- **Your task**: When you reach the line containing "This screenshot has width=1372, height=882." in the records below, set it down exactly, together with every later line through the end, but not the pictures.

Dataset entries
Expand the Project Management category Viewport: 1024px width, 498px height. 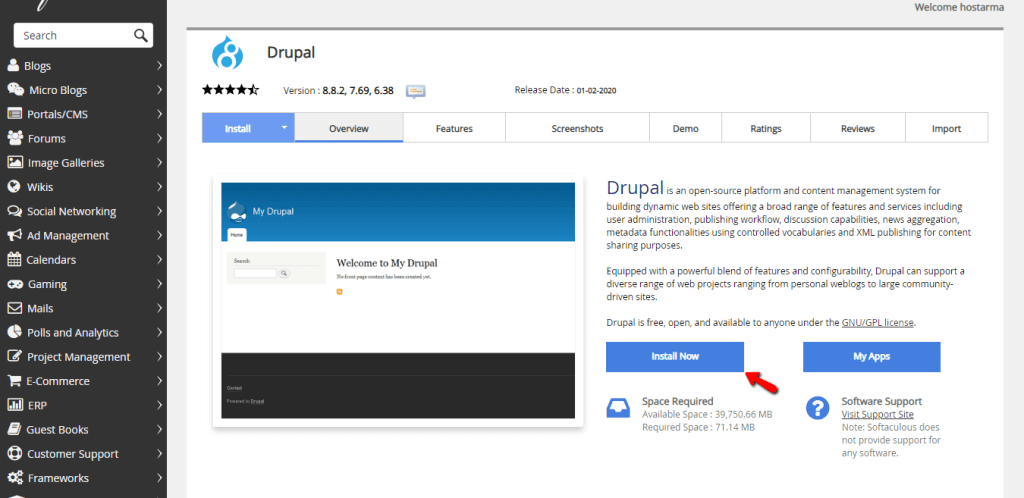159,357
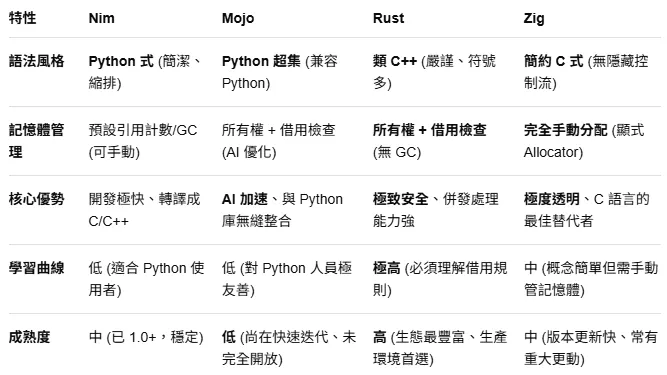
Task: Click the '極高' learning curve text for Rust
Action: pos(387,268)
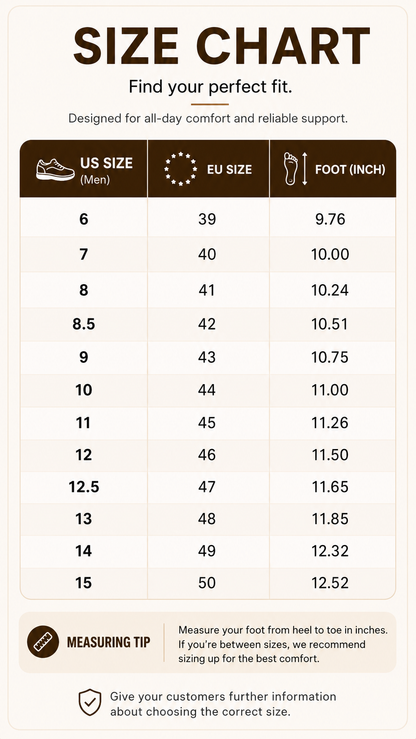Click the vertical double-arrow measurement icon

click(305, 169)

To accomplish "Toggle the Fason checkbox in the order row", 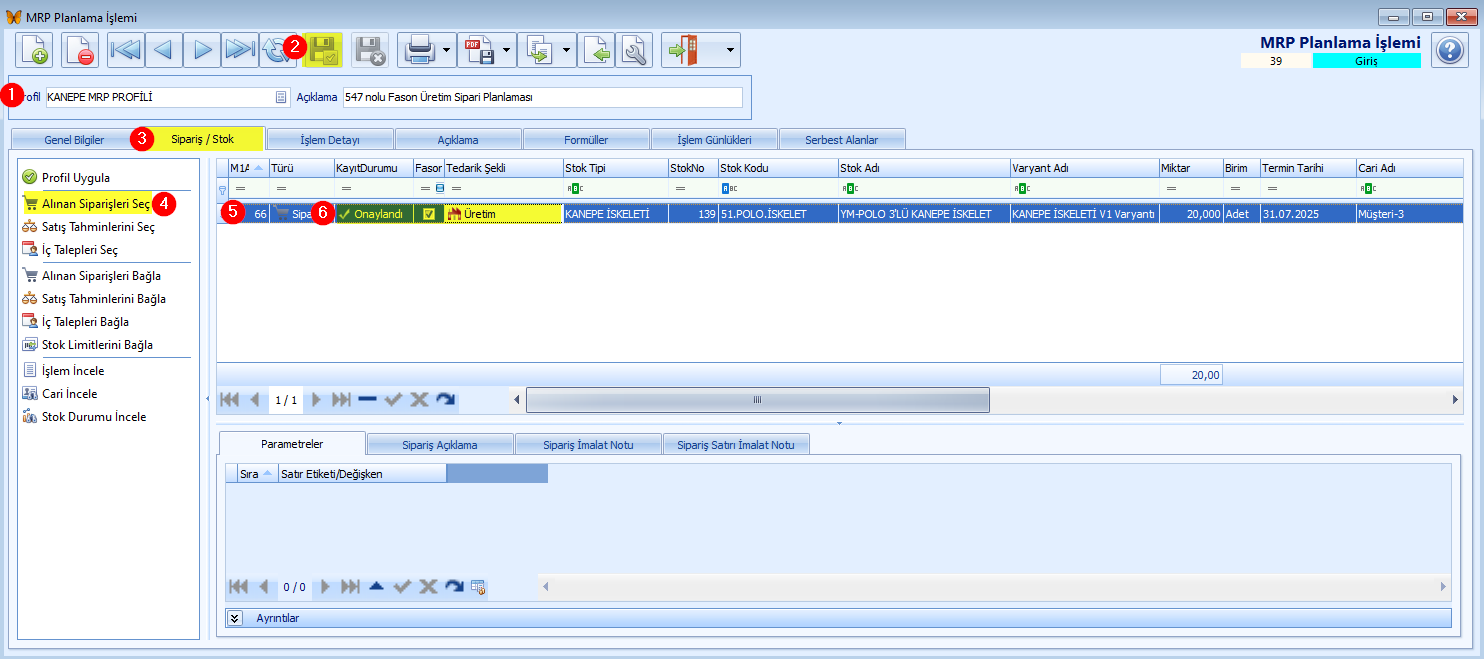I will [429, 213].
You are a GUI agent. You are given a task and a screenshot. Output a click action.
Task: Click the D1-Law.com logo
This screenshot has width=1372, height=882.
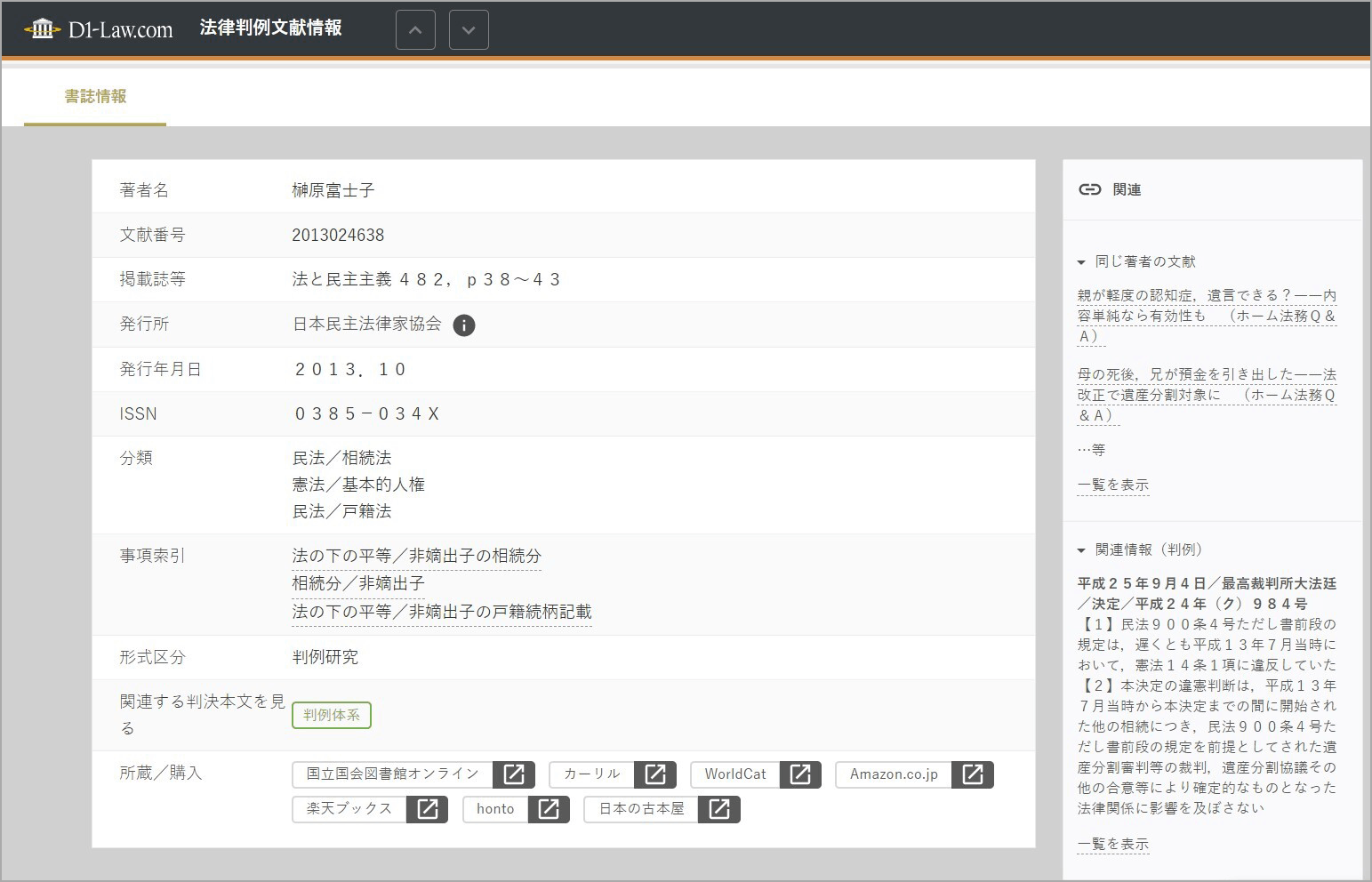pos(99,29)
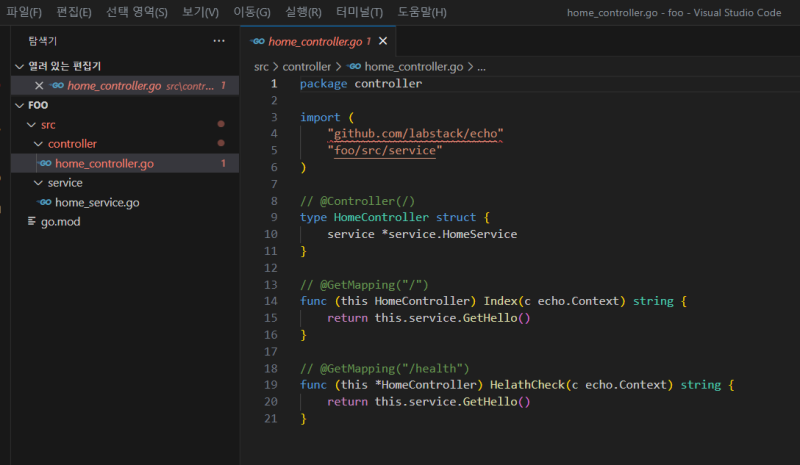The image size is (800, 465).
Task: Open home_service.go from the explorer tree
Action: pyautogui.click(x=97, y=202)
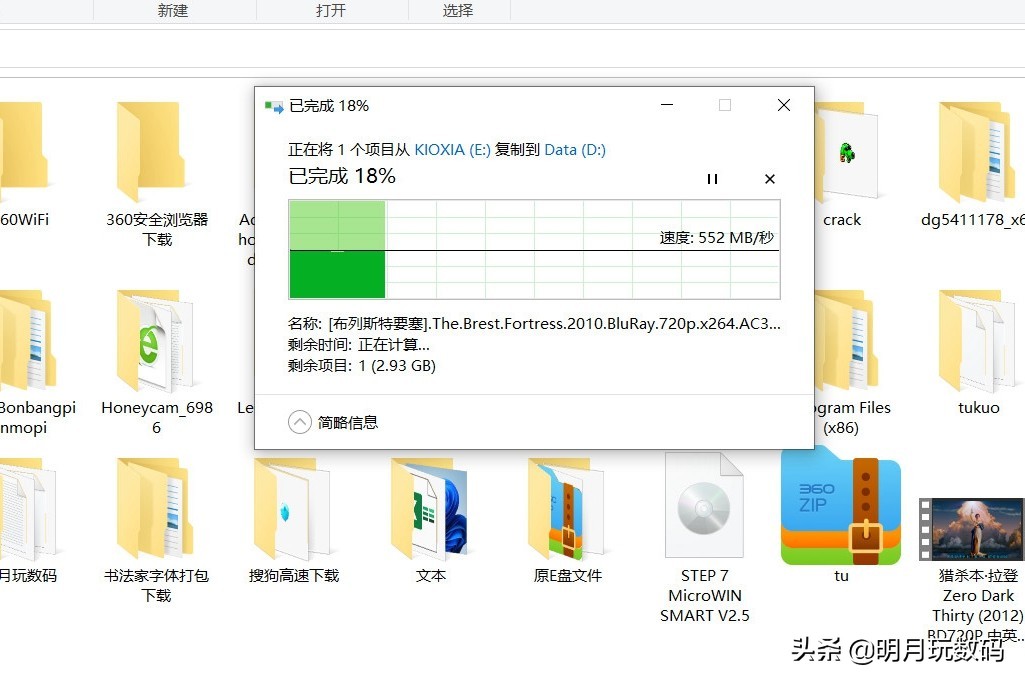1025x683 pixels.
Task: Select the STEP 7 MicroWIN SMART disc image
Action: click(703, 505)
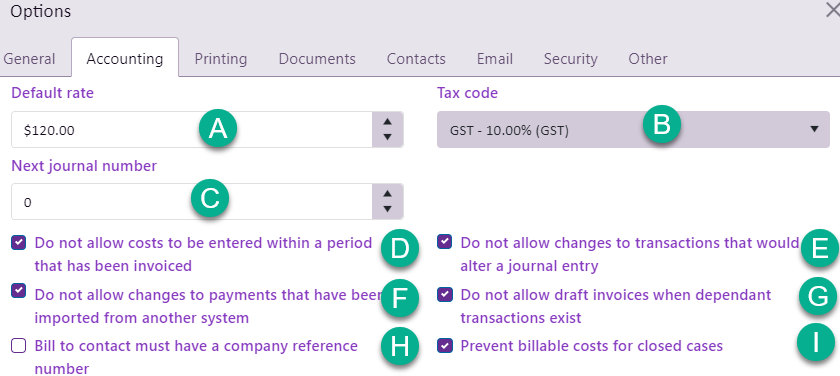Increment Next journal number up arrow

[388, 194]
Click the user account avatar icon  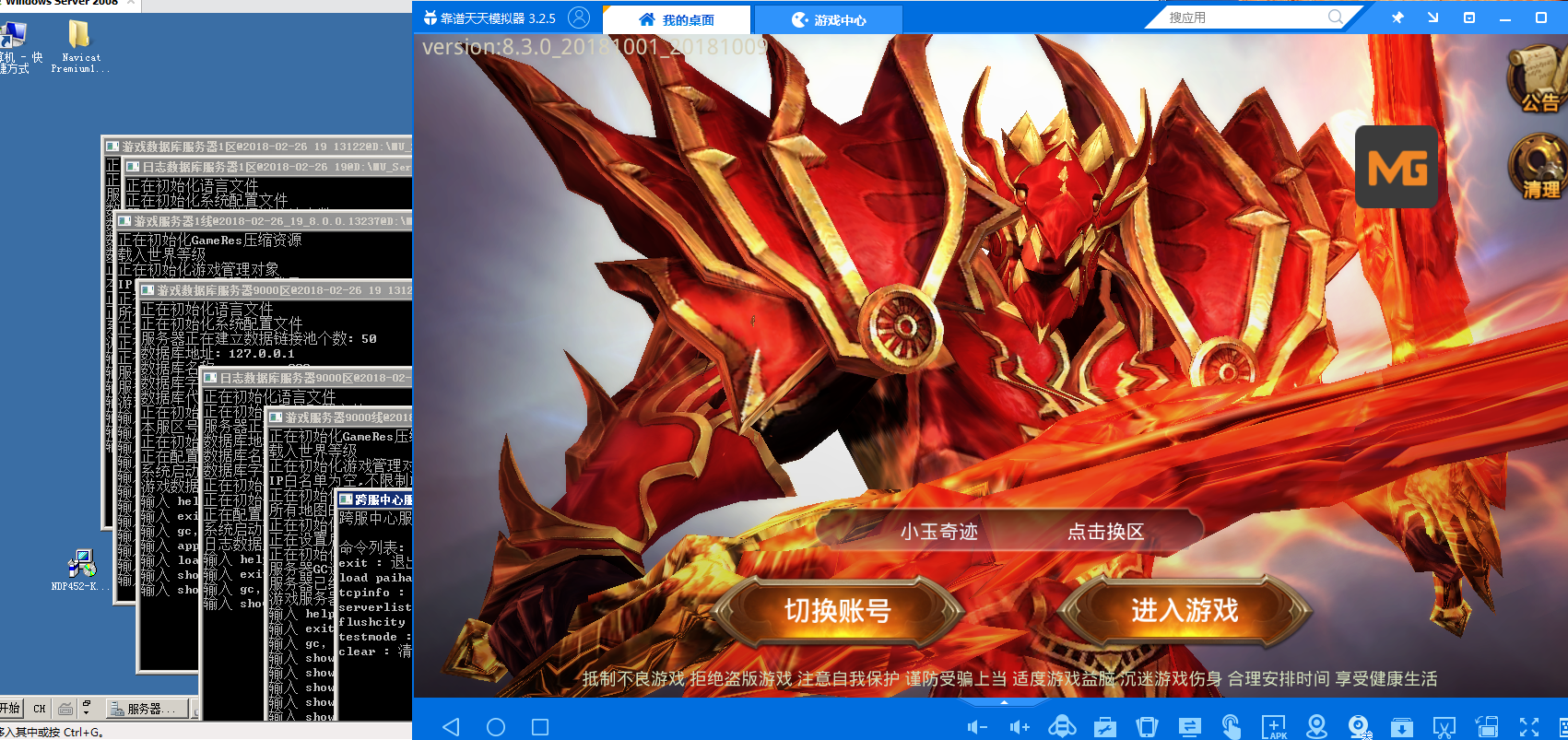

- **Finished exercise**:
This screenshot has width=1372, height=882.
pos(99,29)
The image size is (800, 465).
Task: Open home_service.go from the explorer tree
Action: pyautogui.click(x=97, y=202)
1025x683 pixels.
Task: Select the STEP 7 MicroWIN SMART disc image
Action: click(703, 505)
Increment Next journal number up arrow

[388, 194]
Click the user account avatar icon  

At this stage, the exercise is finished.